The cold prevents our hands from picking up anything, stated Pikal. “Working tools are required.”
The extent of the suffering was shocking in a region already affected by a civil conflict in Syria that has lasted more than ten years and forced millions of people to flee their homes and seek safety in Turkey. It was unclear how many people might still be trapped beneath the wreckage after hundreds of buildings collapsed.
The disaster management organization in Turkey reported that 8,500 people had died there. According to the Syrian Health Ministry, over 1,200 people have perished in government-held areas, while the White Helmets, a group of volunteer first responders, estimate at least 1,400 fatalities in the northwest, which is controlled by rebels.
Since the earthquake and several powerful aftershocks on Monday, there have been 15,000 total casualties. There are tens of thousands more injuries.
Nearly 20,000 people perished in a tsunami caused by an earthquake that occurred in 2011 close to Japan. Pope Francis requested prayers and acts of solidarity after the “devastating” earthquake during his weekly general audience, but neither Turkey nor Syria gave figures for the number of persons still missing.
According to Syrian officials, the Bab al-Hawa border crossing was used to return the bodies of more than 100 Syrians who perished during the earthquake in Turkey for burial. Twenty more bodies were on their way to the border, according to Mazen Alloush, an officer on the Syrian side of the border, who also noted that they were all Syrian refugees who had left their country’s civil war.
Polish rescuers working in Turkey said they had so far pulled nine people alive from the rubble, including parents with two children and a 13-year-old girl from the ruins in the city of Besni. However, concerns are growing for those still trapped.
They agreed that the cold weather was working against them, but two firefighters told Polish TVN24 that some may have benefited from being trapped in bed with warm covers during the early-morning earthquake. Currently, the rescuers are attempting to approach a woman who they are aware is lying in bed.
Arif Kaan, 3, was rescued from beneath the debris of a collapsed apartment building in Kahramanmaras, which is not far from the epicenter, nearly two days after the earthquake.
Emergency personnel covered the boy’s torso with a blanket as they gently hacked the rubble away from him, cautious of the potential of causing another collapse, with the boy’s lower body stuck beneath slabs of concrete and twisted rebar.
Ertugrul Kisi, the boy’s father, who had previously himself been rescued, sobbed as his son was freed and loaded into an ambulance.
As the dramatic rescue was carried around the nation, a Turkish television reporter exclaimed, “For now, the name of hope in Kahramanmaras is Arif Kaan.”
Residents of a community in northwest Syria discovered a wailing infant on Monday with her dead mother’s umbilical chord still attached.
In the little hamlet of Jinderis, the newborn was the only member of her family to escape a building collapse.

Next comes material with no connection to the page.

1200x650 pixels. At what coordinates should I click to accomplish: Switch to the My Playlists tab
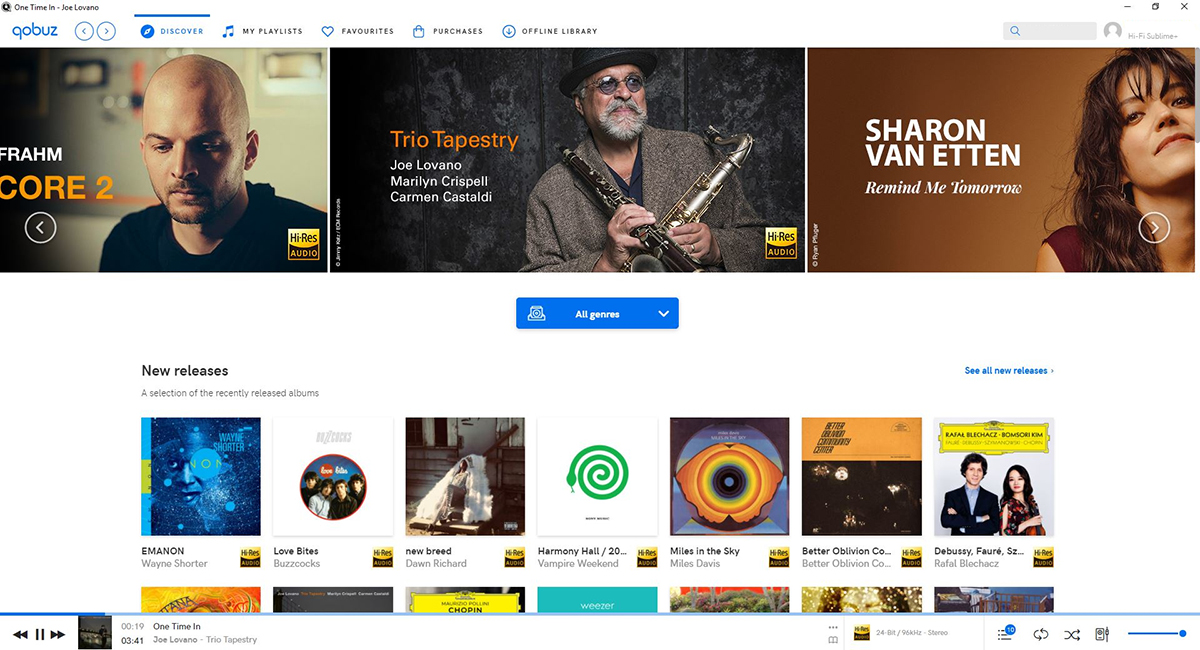click(262, 31)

The pre-dawn earthquake on Monday, however, which struck a vast area, toppled thousands of structures, and complicated rescue efforts with icy temperatures and continued tremors, produced few such stories more than two days later.
In Turkey, many survivors were forced to spend the night in their cars, outside, or in public shelters.

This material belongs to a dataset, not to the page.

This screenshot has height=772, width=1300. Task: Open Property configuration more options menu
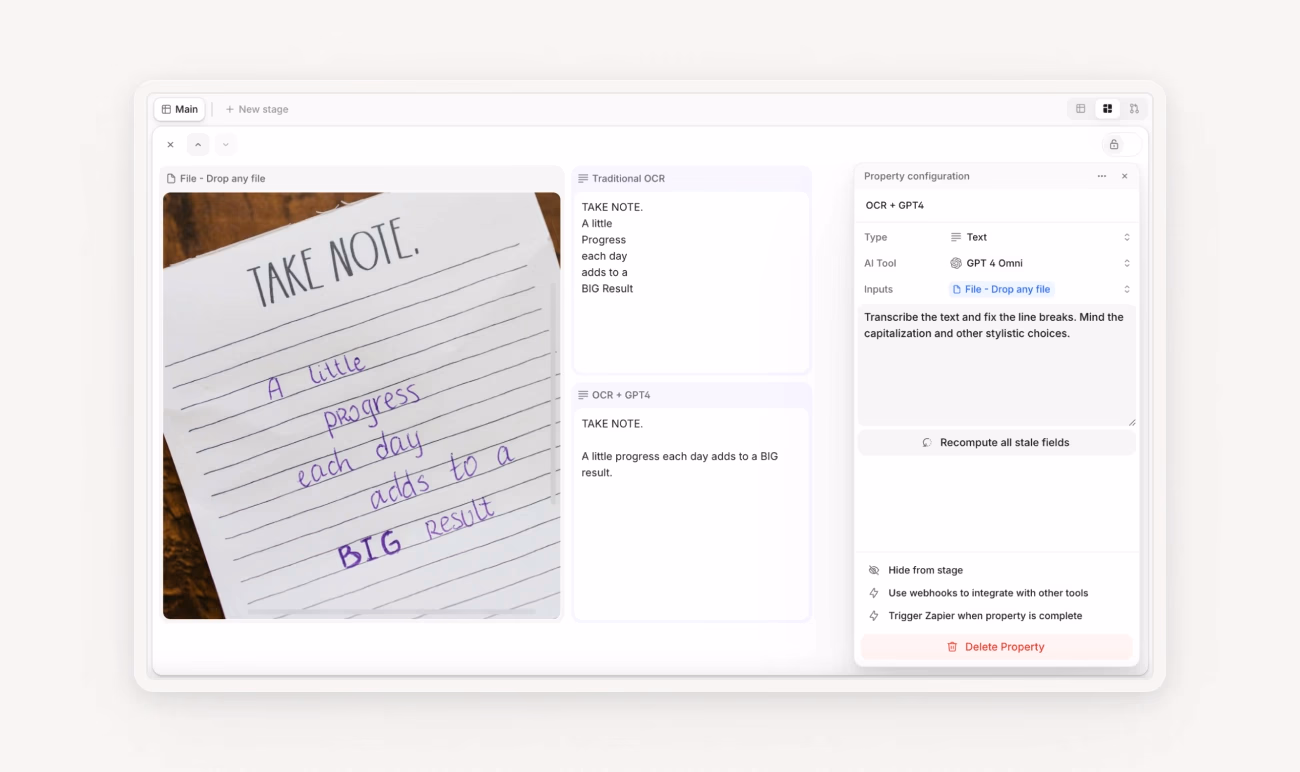[1101, 176]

“We lack everything—a tent, a heating source, and other essentials. Our kids are in terrible shape. Aysan Kurt, 27, told the AP, “We are all getting drenched in the rain, and our kids are outside in the cold. “We won’t die from the cold; we didn’t die from hunger or the earthquake.”
Aid attempts in Syria have been hindered by the ongoing conflict and the segregation of the rebel-held border region, which is encircled by government forces backed by Russia. As a result of Western sanctions related to the conflict, Syria itself has become a global pariah.
Major fault lines run through the area, which frequently experiences earthquakes. Similarly strong earthquakes that struck northwest Turkey in 1999 claimed over 18,000 lives.